Microsoft drops Internet Explorer browser and redirects users to Edge | Internet Explorer

Microsoft has announced that it will kill off its much-maligned old internet browser Internet Explorer nearly 27 years after it graced desktops in 1995.

Starting June 15, the desktop app will be disabled and users will be redirected to Microsoft’s Edge browser instead.

Internet Explorer was the gateway to the Internet for people born before Generation Z, at a time when Microsoft dominated the world of technology, before Google, Facebook and TikTok, and the browser had to be installed on computers at home. using a CD-rom.

Microsoft’s market dominance is due to its bundling of software under the Windows operating system. The experience was often slow, and when the faster competition came with Mozilla’s Firefox and later Google Chrome, people jumped ship in droves.

Although Chrome, which dominates the market, suffers from the same problems as Internet Explorer, the abandonment of the need to support the old browser will be a relief for web developers.

I haven’t done web development in a very long time, but the last time I did, having to support IE6 in a world where Firefox existed was a constant source of frustration. The glory days of IE were 1998, dial-up, the very first Internet experience, learning manual HTML code for fun…

—Cameron Patrick (@camjpatrick) June 15, 2022

In a submission to an Australian competition regulator’s web browser market review, Microsoft said its decision to abandon Internet Explorer was largely because web developers were less likely to make their sites compatible. with Internet Explorer.

The submission said that “after years of trying to resolve incompatibilities as they arose with various websites – including some of the most popular on the internet”, the company has finally decided that to continue to differentiate of Chrome with a single-proprietary web platform “didn’t make sense anymore”.

Chances are you haven’t used Internet Explorer for many years, if ever. Microsoft nudged people away from it in favor of the Edge browser, which launched in 2015 and is based on Google’s open-source Chromium.
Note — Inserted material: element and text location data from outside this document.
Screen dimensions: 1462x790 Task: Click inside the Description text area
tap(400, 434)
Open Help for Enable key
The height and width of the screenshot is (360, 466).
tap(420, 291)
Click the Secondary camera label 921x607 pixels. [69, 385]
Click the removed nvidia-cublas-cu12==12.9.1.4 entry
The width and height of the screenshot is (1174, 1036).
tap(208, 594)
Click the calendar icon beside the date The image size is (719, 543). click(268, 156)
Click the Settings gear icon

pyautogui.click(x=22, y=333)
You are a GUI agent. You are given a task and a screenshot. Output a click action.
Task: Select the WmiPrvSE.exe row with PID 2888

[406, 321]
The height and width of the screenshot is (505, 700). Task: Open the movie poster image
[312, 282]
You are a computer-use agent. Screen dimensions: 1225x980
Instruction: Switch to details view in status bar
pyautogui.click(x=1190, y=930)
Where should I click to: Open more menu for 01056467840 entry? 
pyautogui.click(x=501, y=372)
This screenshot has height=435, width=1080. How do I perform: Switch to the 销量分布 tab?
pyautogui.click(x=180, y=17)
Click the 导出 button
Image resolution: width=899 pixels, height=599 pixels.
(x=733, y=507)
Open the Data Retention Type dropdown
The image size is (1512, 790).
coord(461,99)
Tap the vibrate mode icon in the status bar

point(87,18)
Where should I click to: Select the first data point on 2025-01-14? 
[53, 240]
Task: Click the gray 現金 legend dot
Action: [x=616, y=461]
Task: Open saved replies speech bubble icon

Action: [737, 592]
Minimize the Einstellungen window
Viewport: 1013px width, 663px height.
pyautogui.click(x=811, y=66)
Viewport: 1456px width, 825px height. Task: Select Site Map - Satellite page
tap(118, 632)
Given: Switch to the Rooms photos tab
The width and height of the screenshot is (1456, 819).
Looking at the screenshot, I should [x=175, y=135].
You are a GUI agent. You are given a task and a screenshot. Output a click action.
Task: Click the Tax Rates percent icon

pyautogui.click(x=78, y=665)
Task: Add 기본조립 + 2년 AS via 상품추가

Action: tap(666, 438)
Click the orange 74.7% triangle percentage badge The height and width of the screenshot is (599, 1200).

The company ended support for Internet Explorer in Teams in 2020 and announced plans to end support for Internet Explorer 11 in Windows 10 and Microsoft 365 web browsers in August 2020.

If there is a relic website that still requires Internet Explorer to open it, people using the Edge browser will be able to run it in “IE mode”.

Despite the gradual disappearance of Internet Explorer, it still enjoys a strong reputation. A survey by Roy Morgan commissioned by the Australian Competition and Consumer Commission in September 2021 found that the most popular browsers were Chrome (95%), followed by Internet Explorer (85%), Firefox (81%) , Apple Safari (80%) and Edge (69%).

The same survey revealed that only 28% of people used Internet Explorer on their computer, compared to 81% who used Chrome, including 73% of Apple users. The main reason people gave for using Internet Explorer was that it came pre-installed on their computer and there was no reason to use any other browser.

While Windows’ built-in web browser might have been a boon for Microsoft in the past, the company said people now know about other options, and on desktop computers, Microsoft Edge only has a share of 9% market.